A Human–Machine Methodology for Investigating Systems Thinking in a Complex Corpus

2018 
Systems thinking characterizes the paradigm needed to effectively design, maintain, and utilize systems. Prior work has shown that there is a language of systems thinking and that its presence can be quantified within text using supervised learning methods. Building on this foundation, we present a human-in-the-loop methodology that utilizes topic models to facilitate the identification of systems thinking within a corpus of documents. Though explorative, it requires no manual grading of documents, which makes it significantly faster than previous methods. The methodology uses each document's topic proportion within a systems thinking topic as a proxy measure for the potential of strong systems thinking.

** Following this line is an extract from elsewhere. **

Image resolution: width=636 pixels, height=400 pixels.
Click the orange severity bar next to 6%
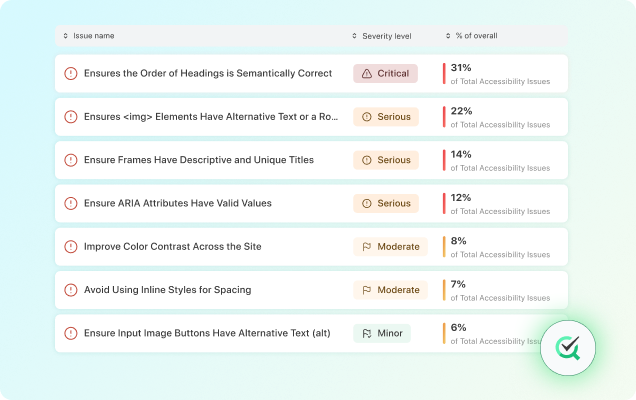click(444, 333)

The novel aspect of the methodology is in the seeding of the corpus; the user encourages the emergence of the systems thinking topic by adding several documents that demonstrate strong systems thinking to the corpus. Additionally, seeding could be used with concepts other than systems thinking. A Tukey test on a graded corpus reveals that the top echelons of strong systems thinking papers have significantly higher mean topic proportions in the systems thinking topic than lower graded papers. Additionally, a case study on a corpus of Army documents related to the development, character, and management of soldiers demonstrates the methodology's effectiveness in overviewing a system and in providing research direction. The definition of strong systems thinking and the interpretation of topics are subjective, but the methodology overcomes this hurdle by leveraging human intuition and keeping a human in the loop.